People are scared. People are angry. People are really in need of some comfort, strength, and encouragement.
So with all that being said…
How can you cope with the war on cops when you’re married to one?
Give it to God.
Pray, every single day, or you’ll lose it. Pray for the safety of your husband. Pray that he’ll be guided to do the right things and make the right decisions that will keep him safe. Pray for your family to stay together and not to be harmed.
You can also find strength in uplifting scriptures that talk about God’s promises. Jeremiah 29:11 is a good one, for instance.
There are also countless scriptures that instruct us not to be afraid, like Joshua 1:9. Take that counsel to heart and really focus on the fact that God will make all things right in the end if you are faithful. Give all your fear to God.
While you’re at it, give Him your anger, too, even if it’s anger at Him. He knows you: He can take it. The scriptures are full of the faithful occasionally questioning God’s plan for them. It’s part of our journey in this life.
If you’re struggling to give these over to Him, go back to step one and pray for help with that, too.
Remember that Jesus died and was resurrected in order for the grave to not have to victory over us. This life is not the end. Even if the unthinkable should happen in your family, hold tight to these promises. White knuckle them. Don’t ever let them go. Remember that there’s more beyond this life. Keep your eyes on Christ, not on the storm around you.
Let it out.
After you’ve prayed, if you still feel angry and sad, do something to help. Whatever you think would improve your mood, whether it’s watching a silly movie, playing a game with your kids, or going somewhere fun, like the zoo.
Try listening to uplifting music, even if you can’t go anywhere. My personal favorite radio station is Air1, and you can find your local radio station on their website, or stream directly from there or from their app. They always manage to play music that comforts me no matter what I’m needing.
If you have an opportunity to make someone else’s day better, do it. There’s nothing that will improve your mood and help you see the light in the world better than being the good in the world yourself.
The most important thing as that you don’t let the negative things stick around and fester.
Focus on the good.
Focus on the time you have together, on how wonderful it is when your husband arrives home safe, and how much he loves you and your kids.
Use the fear to make you humble, to make you more forgiving toward your husband and less likely to hold a grudge. Let the evil designed to tear your family apart build it up. Let it make you more focused on the good in your life because, even when times are good, nothing is a given. Today is the most important day, because we can’t change yesterday and we can’t plan for tomorrow.

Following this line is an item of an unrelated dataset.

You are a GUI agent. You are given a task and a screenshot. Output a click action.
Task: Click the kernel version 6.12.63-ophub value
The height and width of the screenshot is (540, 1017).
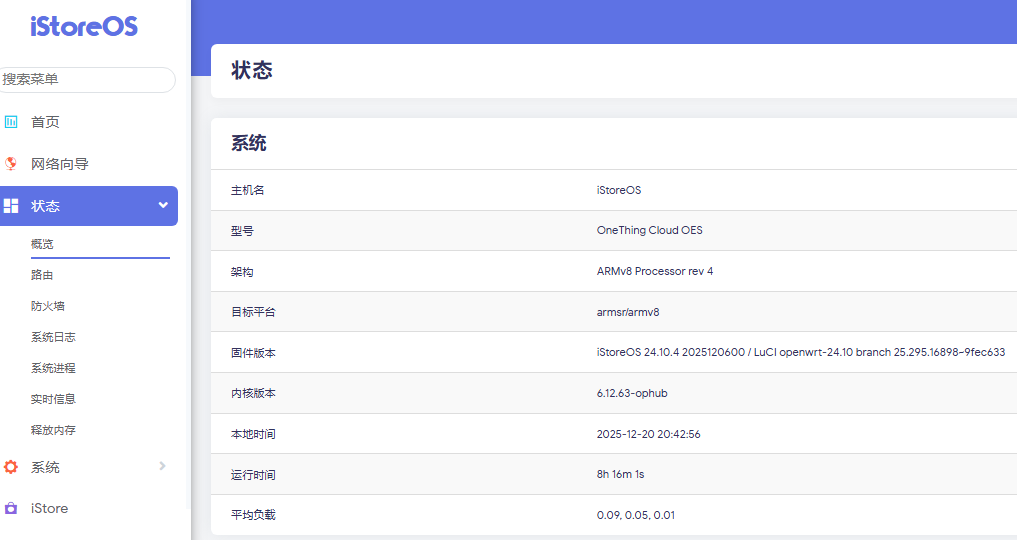point(632,393)
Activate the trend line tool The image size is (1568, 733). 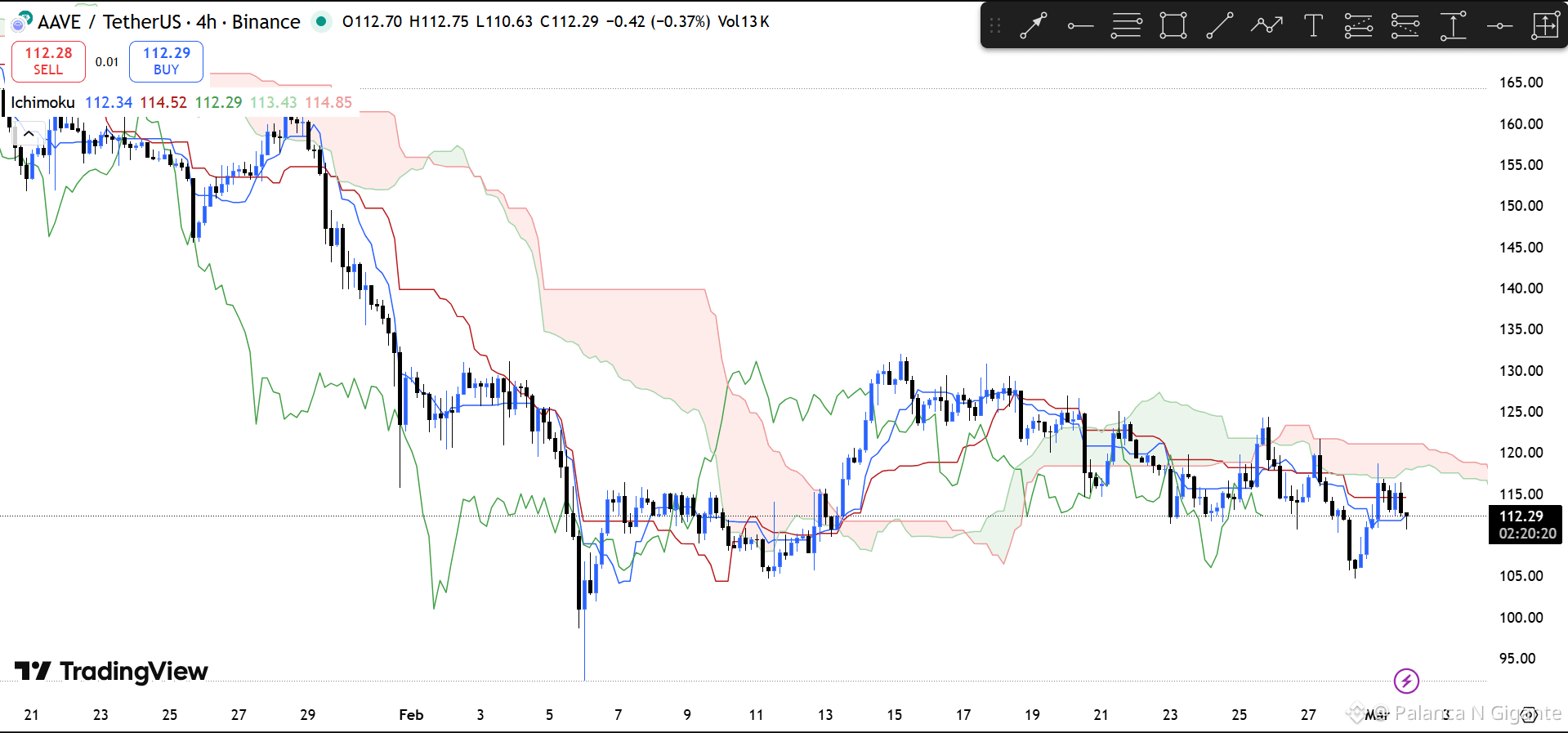[1219, 26]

One great way I’ve found to do this is through my art journaling: if you’re interested in giving it a shot, I wrote a whole post about how to start, even if you’re not necessarily artistically inclined.
All I’m saying is, remember to make every single day count.
This is going to be a controversial one, but I think it’s important. Because of the current climate, I’m focusing on getting my concealed weapons permit, improving my shooting skills, and making it a habit to carry at all times.
It’s a dangerous world out there, and we’re seeing it only get more and more dangerous.
Needless to say, if you can’t put the time and energy into carrying safely, don’t do this one at all. If you can, though, I advise you to make it a priority. Make yourself and your family less likely to be a victim.
Edit to add: If you need some tips, check out all our posts on concealed carry for women.
I realize that in an environment like this one, there are no easy answers. There’s no easy way to make all the bad things go away. I hope this will help give you hope and some comfort.
What are some ways you’ve found to cope with fear and anxiety as a police wife?